WRITING 'HINDOOSTANEE': FALSE TRANSLATIONS AND THE CURSE OF KEHAMA

Padma Rangarajan

Abstract

This article focuses on one of the key transitional moments in British literature and politics. The late eighteenth century witnessed not only the definitive positioning of Britain as the ruling power in the Indian subcontinent, but also the flowering of orientalist studies, as hithertofore inaccessible languages and literatures were translated for a voracious European intelligentsia. In Britain this literary and political pairing resulted in a unique form of fiction I have chosen to call 'false translations': oriental tales written by British authors that combine a desire to emulate a 'real' oriental voice with extensive citation of unfamiliar and foreign customs, phrases, and mythologies.
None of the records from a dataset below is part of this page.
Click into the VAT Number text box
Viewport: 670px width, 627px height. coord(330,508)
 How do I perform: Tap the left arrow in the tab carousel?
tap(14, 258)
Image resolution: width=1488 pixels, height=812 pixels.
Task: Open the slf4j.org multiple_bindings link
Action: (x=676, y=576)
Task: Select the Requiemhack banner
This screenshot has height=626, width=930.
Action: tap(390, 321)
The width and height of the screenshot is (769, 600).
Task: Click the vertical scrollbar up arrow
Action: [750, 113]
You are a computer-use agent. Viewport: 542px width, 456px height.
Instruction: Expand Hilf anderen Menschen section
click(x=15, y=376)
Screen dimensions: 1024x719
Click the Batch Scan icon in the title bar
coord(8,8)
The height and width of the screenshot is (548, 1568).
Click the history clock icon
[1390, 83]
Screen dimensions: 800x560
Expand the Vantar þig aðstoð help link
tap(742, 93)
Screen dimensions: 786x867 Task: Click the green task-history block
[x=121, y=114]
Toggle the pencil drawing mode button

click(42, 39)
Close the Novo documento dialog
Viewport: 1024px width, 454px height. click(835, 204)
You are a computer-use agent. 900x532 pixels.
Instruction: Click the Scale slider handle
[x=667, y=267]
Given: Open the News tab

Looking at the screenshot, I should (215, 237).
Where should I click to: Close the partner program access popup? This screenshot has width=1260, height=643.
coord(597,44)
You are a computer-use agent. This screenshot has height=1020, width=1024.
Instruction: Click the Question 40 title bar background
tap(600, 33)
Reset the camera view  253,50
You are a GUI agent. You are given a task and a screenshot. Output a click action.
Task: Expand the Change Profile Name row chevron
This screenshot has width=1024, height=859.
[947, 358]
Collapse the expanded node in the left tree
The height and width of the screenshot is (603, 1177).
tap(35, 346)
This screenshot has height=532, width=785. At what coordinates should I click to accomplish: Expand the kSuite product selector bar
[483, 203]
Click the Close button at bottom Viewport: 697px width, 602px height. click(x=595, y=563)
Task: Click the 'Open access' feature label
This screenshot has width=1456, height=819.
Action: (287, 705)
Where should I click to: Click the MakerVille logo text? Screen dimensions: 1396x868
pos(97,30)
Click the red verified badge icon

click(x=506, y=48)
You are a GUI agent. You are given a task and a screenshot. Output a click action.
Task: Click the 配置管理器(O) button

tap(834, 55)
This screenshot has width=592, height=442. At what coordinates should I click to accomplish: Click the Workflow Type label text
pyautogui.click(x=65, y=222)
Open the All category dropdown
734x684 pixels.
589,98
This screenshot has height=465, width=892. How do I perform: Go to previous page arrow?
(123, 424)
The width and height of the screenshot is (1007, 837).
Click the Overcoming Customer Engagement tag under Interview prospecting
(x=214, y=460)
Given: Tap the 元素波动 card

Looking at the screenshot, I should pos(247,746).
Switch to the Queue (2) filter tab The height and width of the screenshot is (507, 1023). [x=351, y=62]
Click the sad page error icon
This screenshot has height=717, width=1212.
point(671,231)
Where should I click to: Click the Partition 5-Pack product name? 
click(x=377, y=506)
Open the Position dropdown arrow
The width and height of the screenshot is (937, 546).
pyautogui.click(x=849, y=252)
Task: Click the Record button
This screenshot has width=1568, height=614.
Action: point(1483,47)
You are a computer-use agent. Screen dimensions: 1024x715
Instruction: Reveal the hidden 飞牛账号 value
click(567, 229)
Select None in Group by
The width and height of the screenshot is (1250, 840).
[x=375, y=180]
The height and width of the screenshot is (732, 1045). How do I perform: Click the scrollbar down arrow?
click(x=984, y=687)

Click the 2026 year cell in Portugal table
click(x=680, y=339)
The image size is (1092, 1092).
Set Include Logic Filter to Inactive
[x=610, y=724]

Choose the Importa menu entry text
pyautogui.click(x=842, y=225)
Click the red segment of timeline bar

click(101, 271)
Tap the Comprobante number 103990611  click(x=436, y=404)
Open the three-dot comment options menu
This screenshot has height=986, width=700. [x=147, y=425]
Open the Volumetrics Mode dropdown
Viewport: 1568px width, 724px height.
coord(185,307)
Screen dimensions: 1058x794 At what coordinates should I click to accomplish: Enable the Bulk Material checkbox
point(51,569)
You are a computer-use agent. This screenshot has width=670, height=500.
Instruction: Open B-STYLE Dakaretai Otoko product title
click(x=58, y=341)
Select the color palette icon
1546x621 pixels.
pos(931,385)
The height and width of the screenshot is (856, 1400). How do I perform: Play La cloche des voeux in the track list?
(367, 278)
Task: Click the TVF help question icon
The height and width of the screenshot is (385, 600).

Examining the ideological ramifications of such literature, the article analyzes one of the most spectacular so-called failures of the genre: Robert Southey's The Curse of Kehama. Although many critics wrestling with Kekama have declared the unwieldy poem the result of ideological and aesthetic fracturing, I propose a reading, based on Southey's correspondence and the poem's two prefaces, in which the poem's failure is not the involuntary result of a divided sensibility, but rather the refusal to translate. Using the false translation against itself Southey turns the genre's tempered admiration of the Orient into a stinging diatribe against Hinduism.